Wednesday, April 06, 2005

A new new world order

An excerpt from Thomas Friedman's book "The World Is Flat: A Brief History of the Twenty-First Century" appeared in last Sunday's New York Times magazine. The premise is that the information age has truly arrived and now people all over the world can compete on equal terms. Steve Hsu summarizes the idea in his blog. The tone of Friedman's excerpt and Hsu's posts is that the Chinese, the Indians, and the Russians are coming and we better get ready for the new competition. America's dominance over the world is beginning to decline and if we don't recognize it now our standard of living will fall with it as our wealth starts to diffuse across the globe.

I certainly believe this is happening and it is unavoidable. Improving our educational system or motivating our citizens won't solve the real problem and that is the US only constitutes five percent of the world's population and if life were fair, it should have only five percent of the wealth. Even given that life is not fair, having only five percent of the world's population means that we only have five percent of the brightest, most innovative, and most energetic people to create the wealth for the future. Eventually, things will equalize.
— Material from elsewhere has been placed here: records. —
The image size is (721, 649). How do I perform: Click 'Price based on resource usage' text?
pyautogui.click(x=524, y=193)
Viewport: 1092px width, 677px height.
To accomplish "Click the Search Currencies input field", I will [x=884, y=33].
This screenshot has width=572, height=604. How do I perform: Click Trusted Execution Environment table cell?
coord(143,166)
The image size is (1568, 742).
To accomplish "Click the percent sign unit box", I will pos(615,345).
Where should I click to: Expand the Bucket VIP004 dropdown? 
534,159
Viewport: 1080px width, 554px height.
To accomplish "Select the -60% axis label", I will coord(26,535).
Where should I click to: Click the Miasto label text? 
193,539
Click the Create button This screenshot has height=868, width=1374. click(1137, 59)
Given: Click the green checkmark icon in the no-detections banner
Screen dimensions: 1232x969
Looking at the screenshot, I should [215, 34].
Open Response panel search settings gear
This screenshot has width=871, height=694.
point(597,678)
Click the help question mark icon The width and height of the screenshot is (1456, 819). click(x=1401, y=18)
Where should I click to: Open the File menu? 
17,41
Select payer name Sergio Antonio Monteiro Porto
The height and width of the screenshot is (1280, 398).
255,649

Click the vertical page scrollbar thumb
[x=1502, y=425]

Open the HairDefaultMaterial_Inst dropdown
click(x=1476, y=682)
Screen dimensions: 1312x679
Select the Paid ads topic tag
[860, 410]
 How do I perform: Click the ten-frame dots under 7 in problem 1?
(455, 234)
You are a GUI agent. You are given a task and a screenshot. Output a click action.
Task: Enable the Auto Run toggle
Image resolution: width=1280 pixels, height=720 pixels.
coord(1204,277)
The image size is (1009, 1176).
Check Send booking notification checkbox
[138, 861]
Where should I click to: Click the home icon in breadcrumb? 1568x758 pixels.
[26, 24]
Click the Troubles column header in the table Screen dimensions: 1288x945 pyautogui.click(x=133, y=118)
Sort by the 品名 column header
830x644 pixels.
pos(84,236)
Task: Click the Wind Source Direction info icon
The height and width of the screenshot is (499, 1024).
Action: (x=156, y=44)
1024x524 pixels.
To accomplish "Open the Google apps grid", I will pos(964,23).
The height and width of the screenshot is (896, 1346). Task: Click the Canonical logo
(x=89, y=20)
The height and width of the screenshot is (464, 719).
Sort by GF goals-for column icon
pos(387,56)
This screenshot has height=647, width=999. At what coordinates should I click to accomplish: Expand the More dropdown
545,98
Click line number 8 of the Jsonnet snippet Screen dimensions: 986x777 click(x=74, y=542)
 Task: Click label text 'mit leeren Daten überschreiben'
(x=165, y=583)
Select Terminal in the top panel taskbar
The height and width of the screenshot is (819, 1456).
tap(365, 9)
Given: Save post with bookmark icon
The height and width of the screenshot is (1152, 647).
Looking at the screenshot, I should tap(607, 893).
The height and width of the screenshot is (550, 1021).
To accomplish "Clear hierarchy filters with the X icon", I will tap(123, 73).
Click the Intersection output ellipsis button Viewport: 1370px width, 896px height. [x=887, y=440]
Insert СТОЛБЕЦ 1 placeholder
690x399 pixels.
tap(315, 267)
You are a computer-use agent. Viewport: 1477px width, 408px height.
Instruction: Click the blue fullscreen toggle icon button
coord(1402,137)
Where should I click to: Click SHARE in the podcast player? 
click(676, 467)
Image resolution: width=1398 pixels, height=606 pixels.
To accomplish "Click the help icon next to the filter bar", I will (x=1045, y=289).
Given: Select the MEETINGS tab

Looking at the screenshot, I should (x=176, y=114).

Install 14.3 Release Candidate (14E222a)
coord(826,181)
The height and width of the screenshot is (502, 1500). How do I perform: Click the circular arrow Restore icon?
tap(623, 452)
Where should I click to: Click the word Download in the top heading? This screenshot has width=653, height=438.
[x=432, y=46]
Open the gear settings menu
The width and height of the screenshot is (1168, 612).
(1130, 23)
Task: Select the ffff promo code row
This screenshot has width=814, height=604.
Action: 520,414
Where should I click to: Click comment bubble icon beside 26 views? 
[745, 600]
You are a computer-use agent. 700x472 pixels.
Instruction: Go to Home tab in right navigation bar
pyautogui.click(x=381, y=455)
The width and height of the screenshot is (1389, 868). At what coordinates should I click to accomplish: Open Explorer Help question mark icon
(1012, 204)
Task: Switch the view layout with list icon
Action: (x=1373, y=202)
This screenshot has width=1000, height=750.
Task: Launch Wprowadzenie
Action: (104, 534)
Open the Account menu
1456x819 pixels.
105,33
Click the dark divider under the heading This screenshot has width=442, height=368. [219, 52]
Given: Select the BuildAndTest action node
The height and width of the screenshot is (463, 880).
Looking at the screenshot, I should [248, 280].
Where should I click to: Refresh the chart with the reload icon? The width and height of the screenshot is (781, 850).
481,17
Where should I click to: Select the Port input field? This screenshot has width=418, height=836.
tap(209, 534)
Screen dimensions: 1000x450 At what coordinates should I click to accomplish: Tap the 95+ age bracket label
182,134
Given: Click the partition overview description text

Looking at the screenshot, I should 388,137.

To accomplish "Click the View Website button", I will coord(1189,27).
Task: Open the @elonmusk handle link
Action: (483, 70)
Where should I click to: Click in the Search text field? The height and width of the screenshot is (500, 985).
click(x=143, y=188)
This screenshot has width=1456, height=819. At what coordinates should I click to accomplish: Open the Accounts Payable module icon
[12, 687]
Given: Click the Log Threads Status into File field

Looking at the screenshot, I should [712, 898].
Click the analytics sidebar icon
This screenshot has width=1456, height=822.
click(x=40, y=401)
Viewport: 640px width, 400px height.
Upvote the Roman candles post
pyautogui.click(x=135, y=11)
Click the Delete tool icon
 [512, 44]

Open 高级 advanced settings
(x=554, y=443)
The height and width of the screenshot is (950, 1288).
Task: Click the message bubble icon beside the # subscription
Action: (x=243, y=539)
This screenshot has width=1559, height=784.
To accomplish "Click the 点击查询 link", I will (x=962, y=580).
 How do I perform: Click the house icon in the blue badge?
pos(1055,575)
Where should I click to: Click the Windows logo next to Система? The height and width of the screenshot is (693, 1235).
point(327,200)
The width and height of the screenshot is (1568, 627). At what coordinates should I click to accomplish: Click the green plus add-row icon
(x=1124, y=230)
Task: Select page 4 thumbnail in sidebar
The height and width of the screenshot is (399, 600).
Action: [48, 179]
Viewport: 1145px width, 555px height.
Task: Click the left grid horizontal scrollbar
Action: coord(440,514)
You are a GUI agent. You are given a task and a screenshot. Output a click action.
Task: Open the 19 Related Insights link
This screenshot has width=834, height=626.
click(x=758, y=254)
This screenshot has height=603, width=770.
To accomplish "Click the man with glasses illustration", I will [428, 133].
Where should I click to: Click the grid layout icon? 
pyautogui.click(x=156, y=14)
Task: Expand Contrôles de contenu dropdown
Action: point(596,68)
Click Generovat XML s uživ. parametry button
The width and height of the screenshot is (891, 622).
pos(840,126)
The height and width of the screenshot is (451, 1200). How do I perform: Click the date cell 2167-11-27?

It's a battle we just can't win.

So what should we do? One solution is to bring the rest of the world up to our economic level. Unfortunately, I don't think a world where everyone lives like an American is sustainable. See my estimate of energy use from a previous post. A possible scenario is that as the world catches up and begins to compete for scarcer and scarcer resources, the pecking order will be sorted out through military means. I truly hope we are sane enough to avoid that fate. My deluded, quasi-utopian vision, is that we all scale back and share. The pessimistic nihilist in me says that won't happen in my lifetime.

1 comment:

Anonymous said...

Well, another optimistic scenario is the development of environmentally friendlier technologies.
Afterall, technology is forever improving and it is possible that economies of scale can bring prices down. I believe the much-maligned carbon trading in the Kyoto protocol will make it more profitable for companies to do cleaner technologies and produces more energy inefficient devices.

How about solar panels for heating homes, rather than coal plants?

And people do not have to eat and consume ike 'avg. American'; I don't (use public transportation and eat much less).